Listed records

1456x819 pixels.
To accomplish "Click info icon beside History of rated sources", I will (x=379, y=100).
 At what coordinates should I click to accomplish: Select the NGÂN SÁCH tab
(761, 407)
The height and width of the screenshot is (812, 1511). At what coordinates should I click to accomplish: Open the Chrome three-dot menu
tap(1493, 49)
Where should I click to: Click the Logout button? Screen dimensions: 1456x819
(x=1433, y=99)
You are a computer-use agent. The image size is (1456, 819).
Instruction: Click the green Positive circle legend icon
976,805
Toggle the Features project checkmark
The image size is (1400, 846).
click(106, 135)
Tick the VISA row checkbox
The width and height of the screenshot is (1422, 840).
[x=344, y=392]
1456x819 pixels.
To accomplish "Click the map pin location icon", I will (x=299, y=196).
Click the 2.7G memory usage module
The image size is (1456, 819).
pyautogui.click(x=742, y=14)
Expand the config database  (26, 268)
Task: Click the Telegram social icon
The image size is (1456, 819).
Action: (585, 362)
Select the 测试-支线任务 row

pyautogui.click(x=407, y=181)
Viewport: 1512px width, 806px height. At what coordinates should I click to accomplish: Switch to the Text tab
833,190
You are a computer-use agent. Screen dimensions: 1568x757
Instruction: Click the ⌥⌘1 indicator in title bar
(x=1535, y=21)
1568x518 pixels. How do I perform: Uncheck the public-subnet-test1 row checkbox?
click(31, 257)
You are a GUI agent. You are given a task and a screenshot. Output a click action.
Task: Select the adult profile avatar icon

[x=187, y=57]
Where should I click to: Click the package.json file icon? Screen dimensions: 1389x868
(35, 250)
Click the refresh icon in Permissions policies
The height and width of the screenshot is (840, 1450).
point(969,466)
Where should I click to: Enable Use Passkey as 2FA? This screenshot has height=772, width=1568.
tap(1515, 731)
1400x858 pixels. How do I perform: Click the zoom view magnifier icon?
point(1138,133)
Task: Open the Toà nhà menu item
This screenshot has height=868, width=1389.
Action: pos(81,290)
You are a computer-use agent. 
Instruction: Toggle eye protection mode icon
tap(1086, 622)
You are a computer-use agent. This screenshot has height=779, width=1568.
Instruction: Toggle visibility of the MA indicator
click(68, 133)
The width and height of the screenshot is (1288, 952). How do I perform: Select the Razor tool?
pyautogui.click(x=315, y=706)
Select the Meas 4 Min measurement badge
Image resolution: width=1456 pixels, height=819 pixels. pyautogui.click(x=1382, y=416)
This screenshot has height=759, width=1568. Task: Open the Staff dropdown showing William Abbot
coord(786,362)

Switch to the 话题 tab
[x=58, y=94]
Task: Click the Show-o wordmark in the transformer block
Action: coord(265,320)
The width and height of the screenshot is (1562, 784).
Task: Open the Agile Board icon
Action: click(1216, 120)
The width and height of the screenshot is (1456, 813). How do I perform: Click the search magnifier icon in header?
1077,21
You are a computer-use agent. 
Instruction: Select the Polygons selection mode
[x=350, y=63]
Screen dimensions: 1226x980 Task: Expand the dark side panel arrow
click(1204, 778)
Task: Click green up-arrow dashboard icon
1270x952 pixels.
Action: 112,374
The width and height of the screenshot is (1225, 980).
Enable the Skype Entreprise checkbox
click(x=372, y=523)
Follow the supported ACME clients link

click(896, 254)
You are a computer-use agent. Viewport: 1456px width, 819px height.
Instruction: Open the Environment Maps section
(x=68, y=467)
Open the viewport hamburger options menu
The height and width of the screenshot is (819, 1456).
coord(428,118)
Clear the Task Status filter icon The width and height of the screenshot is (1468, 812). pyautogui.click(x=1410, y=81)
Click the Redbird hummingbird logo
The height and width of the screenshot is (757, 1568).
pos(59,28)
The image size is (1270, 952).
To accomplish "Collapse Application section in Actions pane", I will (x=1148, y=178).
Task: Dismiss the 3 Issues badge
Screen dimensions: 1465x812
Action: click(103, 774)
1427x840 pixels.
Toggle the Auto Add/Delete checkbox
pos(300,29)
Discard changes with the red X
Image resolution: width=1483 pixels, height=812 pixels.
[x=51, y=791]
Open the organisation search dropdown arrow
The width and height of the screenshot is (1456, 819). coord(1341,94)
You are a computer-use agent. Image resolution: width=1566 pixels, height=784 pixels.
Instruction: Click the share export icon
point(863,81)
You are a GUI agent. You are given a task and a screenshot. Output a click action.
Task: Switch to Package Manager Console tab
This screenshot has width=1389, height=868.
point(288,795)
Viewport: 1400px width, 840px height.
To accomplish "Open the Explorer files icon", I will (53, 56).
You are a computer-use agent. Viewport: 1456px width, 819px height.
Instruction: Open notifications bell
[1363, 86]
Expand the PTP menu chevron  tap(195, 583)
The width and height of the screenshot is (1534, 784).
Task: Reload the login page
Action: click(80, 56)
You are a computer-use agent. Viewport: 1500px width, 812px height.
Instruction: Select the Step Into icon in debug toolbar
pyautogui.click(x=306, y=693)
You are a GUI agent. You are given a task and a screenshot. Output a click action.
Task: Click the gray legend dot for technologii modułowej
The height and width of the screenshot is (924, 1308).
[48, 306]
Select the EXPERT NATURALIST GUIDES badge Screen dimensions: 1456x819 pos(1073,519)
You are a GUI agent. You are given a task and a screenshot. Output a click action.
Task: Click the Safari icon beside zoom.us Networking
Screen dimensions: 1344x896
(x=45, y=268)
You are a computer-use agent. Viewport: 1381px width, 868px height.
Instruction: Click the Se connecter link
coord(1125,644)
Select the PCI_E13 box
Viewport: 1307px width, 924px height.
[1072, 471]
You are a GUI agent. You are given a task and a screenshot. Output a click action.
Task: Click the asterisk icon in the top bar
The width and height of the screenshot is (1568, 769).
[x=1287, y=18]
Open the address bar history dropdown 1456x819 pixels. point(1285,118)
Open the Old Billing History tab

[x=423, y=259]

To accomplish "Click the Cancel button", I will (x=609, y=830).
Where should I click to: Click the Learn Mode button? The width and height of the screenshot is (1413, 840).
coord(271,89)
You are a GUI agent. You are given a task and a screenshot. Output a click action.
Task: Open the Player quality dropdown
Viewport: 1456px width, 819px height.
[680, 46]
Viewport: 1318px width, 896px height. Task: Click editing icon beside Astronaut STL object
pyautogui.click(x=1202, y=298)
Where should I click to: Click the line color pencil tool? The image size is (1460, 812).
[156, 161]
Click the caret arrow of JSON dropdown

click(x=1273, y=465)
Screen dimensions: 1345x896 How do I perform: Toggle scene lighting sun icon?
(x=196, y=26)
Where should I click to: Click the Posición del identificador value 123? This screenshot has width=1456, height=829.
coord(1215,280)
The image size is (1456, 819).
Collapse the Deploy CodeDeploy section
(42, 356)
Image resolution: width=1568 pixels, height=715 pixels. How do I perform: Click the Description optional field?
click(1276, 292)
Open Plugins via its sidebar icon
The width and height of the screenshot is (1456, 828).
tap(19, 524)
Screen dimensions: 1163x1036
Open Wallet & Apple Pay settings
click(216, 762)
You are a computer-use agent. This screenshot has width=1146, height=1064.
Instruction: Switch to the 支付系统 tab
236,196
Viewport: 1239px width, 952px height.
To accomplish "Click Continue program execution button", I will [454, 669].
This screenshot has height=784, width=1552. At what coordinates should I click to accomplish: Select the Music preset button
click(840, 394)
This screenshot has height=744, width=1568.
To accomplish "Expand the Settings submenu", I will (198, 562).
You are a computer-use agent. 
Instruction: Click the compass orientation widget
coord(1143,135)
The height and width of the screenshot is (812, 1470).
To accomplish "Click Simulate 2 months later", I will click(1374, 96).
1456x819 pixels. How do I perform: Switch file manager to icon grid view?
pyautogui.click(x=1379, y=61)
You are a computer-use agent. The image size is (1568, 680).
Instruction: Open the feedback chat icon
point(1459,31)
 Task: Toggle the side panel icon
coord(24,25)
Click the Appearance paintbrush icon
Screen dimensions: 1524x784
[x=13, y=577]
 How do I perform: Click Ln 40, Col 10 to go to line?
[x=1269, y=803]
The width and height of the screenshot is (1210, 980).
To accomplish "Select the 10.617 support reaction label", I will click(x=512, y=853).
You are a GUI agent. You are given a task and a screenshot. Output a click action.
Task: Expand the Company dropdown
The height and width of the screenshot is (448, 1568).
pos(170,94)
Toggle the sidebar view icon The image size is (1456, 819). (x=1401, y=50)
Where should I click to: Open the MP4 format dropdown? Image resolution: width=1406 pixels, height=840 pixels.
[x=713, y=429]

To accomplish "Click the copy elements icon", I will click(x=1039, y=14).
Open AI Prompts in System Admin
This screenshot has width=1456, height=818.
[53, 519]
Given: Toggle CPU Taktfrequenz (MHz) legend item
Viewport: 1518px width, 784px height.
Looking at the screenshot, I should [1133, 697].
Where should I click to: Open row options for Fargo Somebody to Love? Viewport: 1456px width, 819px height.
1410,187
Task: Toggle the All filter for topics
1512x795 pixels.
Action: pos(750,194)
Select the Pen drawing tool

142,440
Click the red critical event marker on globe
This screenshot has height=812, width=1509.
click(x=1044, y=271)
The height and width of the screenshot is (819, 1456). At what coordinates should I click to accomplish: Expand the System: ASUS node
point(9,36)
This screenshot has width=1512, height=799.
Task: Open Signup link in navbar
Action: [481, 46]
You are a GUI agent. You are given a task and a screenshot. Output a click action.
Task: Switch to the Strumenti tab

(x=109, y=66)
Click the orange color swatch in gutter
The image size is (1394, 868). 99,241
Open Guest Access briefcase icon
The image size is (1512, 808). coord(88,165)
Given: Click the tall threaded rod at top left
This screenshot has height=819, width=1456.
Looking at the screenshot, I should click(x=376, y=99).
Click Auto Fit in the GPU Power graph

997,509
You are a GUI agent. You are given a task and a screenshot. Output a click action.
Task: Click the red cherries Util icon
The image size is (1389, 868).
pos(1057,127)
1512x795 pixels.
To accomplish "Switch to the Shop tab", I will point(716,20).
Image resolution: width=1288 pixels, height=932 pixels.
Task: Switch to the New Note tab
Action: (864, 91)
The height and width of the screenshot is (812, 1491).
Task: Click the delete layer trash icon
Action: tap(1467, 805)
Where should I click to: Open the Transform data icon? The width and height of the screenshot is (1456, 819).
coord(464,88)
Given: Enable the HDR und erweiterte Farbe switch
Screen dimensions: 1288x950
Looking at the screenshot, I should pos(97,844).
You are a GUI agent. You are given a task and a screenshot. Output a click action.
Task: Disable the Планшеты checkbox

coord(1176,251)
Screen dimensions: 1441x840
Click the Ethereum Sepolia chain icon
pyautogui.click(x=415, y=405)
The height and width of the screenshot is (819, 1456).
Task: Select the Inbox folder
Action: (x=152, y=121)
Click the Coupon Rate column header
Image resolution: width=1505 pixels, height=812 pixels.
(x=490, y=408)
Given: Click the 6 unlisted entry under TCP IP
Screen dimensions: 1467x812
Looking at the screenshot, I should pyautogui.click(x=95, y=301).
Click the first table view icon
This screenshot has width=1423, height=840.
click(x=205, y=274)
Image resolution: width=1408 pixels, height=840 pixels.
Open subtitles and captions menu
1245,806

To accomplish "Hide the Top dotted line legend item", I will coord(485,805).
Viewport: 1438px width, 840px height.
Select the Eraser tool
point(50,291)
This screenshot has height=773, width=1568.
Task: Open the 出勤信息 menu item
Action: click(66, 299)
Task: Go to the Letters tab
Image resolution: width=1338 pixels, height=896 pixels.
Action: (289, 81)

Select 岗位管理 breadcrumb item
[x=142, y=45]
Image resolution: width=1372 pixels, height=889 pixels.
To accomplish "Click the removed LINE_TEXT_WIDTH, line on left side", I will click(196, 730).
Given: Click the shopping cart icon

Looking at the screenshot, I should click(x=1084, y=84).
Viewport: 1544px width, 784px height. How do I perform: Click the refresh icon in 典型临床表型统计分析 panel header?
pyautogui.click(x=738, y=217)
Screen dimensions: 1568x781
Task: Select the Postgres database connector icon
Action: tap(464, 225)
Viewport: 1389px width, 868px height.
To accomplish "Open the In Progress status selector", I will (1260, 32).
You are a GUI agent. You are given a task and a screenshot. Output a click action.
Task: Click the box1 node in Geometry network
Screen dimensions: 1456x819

Problem
Your task is to return, exactly and on their own, the lines from the one containing "Open subtitles and captions menu" through the last line of the listing.

Task response
Open subtitles and captions menu
1245,806

To accomplish "Hide the Top dotted line legend item", I will coord(485,805).
Viewport: 1438px width, 840px height.
Select the Eraser tool
point(50,291)
This screenshot has height=773, width=1568.
Task: Open the 出勤信息 menu item
Action: click(66, 299)
Task: Go to the Letters tab
Image resolution: width=1338 pixels, height=896 pixels.
Action: (289, 81)

Select 岗位管理 breadcrumb item
[x=142, y=45]
Image resolution: width=1372 pixels, height=889 pixels.
To accomplish "Click the removed LINE_TEXT_WIDTH, line on left side", I will click(196, 730).
Given: Click the shopping cart icon

Looking at the screenshot, I should click(x=1084, y=84).
Viewport: 1544px width, 784px height. How do I perform: Click the refresh icon in 典型临床表型统计分析 panel header?
pyautogui.click(x=738, y=217)
Screen dimensions: 1568x781
Task: Select the Postgres database connector icon
Action: tap(464, 225)
Viewport: 1389px width, 868px height.
To accomplish "Open the In Progress status selector", I will (1260, 32).
You are a GUI agent. You are given a task and a screenshot. Output a click action.
Task: Click the box1 node in Geometry network
Screen dimensions: 1456x819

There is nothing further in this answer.